GH: Word on the street is that you have some other “kids.” Can you tell us about them?
DL: A hunting buddy of mine showed up to my house one day with a newborn goat and a bottle to feed it with. Instantly my children were in love, and I have to admit that I thought it was kinda cool too! I knew I had no interest raising a goat that would just lay around and eat hay and become a barn potato. After a little research and talking with another friend, I found that goats could be used as pack animals if they are friendly with people and have the heart to work. Today I have two pack goats (named Pedro and Vinnie) and they are great companions on backcountry hunts. They help to carry camp equipment in and then carry the harvest out. Unlike horses and mules, there is no need to pack in feed for them because they can find what they need growing around the trail and camp, but make sure to pack enough water on hot trips!

Vinny and Pedro the pack goats

GH: How do you research your hunts? How important is it to you?
DL: The most important requirement for me when researching hunts has to do with dates and weapon type. Once I have selected my season that fits my schedule, then I typically look for areas that have the trophy potential that I am after. Being confident with different weapon types helps to increase the number of options that I have to pick from. If the dates and trophy quality fit, then I will look for trends in harvest and quota. A nosediving harvest quota with a dropping tag quota is usually not a good sign.

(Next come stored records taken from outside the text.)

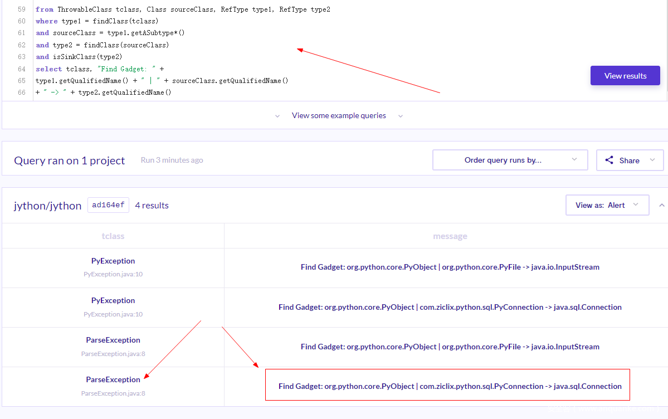Viewport: 668px width, 419px height.
Task: Expand View some example queries
Action: tap(339, 115)
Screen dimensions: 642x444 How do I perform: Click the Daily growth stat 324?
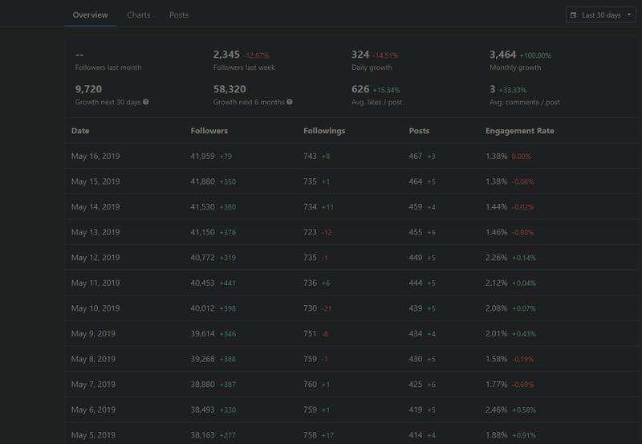360,55
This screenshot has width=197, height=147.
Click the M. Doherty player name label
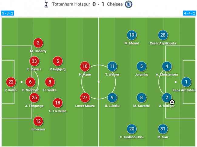(x=38, y=51)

Dave with his Alaskan Brown Bear

GH:Why is deep research so critical in successful hunting?
DL: Being in the field requires preparation and advanced knowledge. Equally important is the need for research prior to application season when selecting hunt or unit choices, or researching a unit prior to heading afield. Without research and scouting, you are basically leaving it all up to luck for your success. I am just not that lucky.

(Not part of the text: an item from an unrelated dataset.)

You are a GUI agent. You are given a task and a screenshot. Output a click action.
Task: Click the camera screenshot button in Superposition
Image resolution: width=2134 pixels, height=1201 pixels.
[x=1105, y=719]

GH: What is INSIDER and why have you chosen to dedicate your time to it?
DL: The goHUNT INSIDER program will soon be available to provide serious western big game hunters with the information necessary to find success. Finding time to research the various states and hunt choices is often overwhelming and difficult. goHUNT INSIDER has consolidated mountains of fragmented data and information and brought it together into one easy location to help INSIDERs to become educated and well-informed. There is no substitute for knowledge -- Learn. Prepare. Hunt.